1. É estranho que as Teses não refiram nem uma única vez
que o regime sob o qual vivemos é uma democracia burguesa. Quer esta ausência
se deva a uma obstinação em não caracterizar o regime, ou (o que seria pior) a
uma concepção da democracia como regime neutro e supraclassista – tese
contrária ao marxismo-leninismo -, importa referi-la, e propor a sua correcção.
O carácter burguês, e por isso mesmo antipopular, do regime, é uma realidade
objectiva, e vê-se no conteúdo de todas as políticas aplicadas por sucessivos
Governos de PSD, CDS, e PS.
2. Nas Teses a caracterização do papel do PS no período
analisado é manifestamente insuficiente. Nos quatro anos passados entre o XIX
Congresso e o Congresso actual, em que o poder foi exercido por PSD e CDS, o
ataque aos trabalhadores só teve a gravidade que teve pelo apoio empenhado do
PS a uma expressiva maioria das medidas propostas por esse Governo, sobretudo
as do Pacto de Agressão. Quem de facto fez oposição ao Governo PDS/CDS foram os
trabalhadores e o seu partido de classe, o PCP. O PS foi o grande ausente da
resistência à troika estrangeira. Tal não é sequer referido.

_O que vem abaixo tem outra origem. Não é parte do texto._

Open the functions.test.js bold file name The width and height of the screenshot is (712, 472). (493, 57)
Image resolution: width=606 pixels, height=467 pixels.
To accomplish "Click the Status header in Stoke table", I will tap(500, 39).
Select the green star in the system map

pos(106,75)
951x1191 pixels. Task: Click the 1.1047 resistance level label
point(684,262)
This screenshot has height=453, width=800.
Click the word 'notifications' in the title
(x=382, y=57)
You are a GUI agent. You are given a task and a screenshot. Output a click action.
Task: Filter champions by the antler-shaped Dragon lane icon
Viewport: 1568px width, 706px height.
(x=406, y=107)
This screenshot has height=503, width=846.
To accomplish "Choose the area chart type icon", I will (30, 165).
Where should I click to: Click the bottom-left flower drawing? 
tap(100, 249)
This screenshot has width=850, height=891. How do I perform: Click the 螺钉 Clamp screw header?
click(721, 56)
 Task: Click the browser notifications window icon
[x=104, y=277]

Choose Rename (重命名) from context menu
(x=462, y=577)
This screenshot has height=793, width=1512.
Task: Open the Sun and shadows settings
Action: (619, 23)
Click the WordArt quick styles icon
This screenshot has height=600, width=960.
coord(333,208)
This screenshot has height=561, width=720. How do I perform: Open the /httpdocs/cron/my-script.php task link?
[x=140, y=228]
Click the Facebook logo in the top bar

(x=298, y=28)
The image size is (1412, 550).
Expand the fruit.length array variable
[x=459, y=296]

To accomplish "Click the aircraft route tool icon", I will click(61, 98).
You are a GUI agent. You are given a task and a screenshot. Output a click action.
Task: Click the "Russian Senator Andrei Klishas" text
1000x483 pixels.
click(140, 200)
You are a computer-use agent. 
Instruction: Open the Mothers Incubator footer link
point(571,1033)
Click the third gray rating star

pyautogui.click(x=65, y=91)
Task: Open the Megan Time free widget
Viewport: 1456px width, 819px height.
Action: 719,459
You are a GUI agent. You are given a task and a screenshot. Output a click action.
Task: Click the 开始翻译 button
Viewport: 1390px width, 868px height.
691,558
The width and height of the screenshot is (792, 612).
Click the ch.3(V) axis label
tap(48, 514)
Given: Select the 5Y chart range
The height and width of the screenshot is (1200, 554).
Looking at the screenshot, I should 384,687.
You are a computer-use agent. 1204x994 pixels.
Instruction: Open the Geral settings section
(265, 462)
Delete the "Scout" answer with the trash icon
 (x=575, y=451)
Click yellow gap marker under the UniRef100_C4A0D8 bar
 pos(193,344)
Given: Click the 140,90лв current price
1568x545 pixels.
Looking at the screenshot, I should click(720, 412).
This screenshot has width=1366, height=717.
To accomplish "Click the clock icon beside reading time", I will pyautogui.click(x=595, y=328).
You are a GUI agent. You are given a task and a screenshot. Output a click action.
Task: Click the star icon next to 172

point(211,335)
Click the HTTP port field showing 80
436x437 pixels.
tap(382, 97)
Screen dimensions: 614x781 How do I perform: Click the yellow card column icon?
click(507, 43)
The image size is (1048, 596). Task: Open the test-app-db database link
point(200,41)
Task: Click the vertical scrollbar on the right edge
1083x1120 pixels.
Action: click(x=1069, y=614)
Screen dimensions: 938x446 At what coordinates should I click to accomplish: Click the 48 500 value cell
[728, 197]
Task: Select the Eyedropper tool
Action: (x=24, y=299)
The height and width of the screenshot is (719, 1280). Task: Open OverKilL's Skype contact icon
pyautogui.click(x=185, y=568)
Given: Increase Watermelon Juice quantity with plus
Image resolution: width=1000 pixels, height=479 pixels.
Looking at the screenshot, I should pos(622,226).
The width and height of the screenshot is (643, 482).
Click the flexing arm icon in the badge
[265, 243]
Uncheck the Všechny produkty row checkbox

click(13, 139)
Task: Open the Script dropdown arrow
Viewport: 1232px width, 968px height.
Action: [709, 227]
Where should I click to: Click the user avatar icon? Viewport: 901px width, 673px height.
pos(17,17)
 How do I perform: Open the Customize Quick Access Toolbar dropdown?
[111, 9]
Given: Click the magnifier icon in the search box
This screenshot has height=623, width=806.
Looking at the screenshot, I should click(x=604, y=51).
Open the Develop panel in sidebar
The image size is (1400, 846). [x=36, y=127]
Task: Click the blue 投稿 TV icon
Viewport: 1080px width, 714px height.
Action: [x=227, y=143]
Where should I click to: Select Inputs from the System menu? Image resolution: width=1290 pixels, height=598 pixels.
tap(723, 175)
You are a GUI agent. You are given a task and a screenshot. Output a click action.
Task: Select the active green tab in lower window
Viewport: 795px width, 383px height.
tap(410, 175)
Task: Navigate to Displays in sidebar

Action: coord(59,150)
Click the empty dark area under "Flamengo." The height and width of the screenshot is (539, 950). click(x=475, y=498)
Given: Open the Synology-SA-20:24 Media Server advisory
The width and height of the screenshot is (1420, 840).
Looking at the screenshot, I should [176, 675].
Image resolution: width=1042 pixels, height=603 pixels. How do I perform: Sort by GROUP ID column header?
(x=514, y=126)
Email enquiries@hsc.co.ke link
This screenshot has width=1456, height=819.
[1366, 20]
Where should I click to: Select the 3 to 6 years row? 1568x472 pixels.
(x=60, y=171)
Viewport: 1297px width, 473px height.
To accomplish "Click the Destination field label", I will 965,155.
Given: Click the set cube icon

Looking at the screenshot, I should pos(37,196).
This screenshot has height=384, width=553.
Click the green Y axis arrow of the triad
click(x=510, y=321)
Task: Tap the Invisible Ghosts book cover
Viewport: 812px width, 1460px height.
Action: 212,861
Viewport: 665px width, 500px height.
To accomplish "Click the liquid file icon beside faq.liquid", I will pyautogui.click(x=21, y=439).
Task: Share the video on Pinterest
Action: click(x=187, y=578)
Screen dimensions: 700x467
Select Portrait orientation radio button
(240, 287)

3. Estes dois pontos têm uma visível convergência na
estratégia seguida desde as eleições de 4 de Outubro de 2015: a viabilização do
Governo do PS, plasmada na Posição Conjunta e referida nas Teses, é quanto a
mim consequência quer da incompreensão de que vivemos sob democracia burguesa,
quer da análise optimista, por assim
dizer, das potencialidades de um Governo PS. Se porventura o Estado fosse um
instrumento inerte que pudesse ser usado por qualquer classe, haveria sentido
nesse compromisso. Com o Estado burguês plenamente montado (e não em
desagregação, como em 1974/75), o apoio a uma solução governativa, em
abstracto, não significa senão o alimentar de ilusões nas instituições
burguesas, atrasar a consciencialização das massas e gerar expectativas
eleitoralistas e legalistas. Na situação concreta de uma correlação de forças
parlamentar onde o PCP está em inferioridade numérica quer perante o PS, quer
perante o próprio BE, tal acordo só seria admissível se contribuísse para o
avanço da consciencialização das massas, expondo os limites da via
institucional e reforçando acentuadamente a luta de massas. Manifestamente,
nada disso está a ocorrer.
4. A tarefa dos comunistas (e repetimo-la, porque os
comunistas recusam dissimular as suas posições, como escreveram Marx e Engels),
é erradicar as ilusões nas instituições do Estado burguês e dos seus partidos,
e dirigir as massas numa via revolucionária. Cumpre, portanto, romper com a
Posição Conjunta e corrigir o rumo político que vem sendo seguido: deve
seguir-se uma estratégia de reforço da organização e combatividade dos
trabalhadores contra a burguesia, os seus partidos, e o seu regime. As Teses
devem, por isso, deixar patente que a luta de classes é o motor da história, e
que ela se ganha nas ruas e locais de trabalho, e não nos parlamentos.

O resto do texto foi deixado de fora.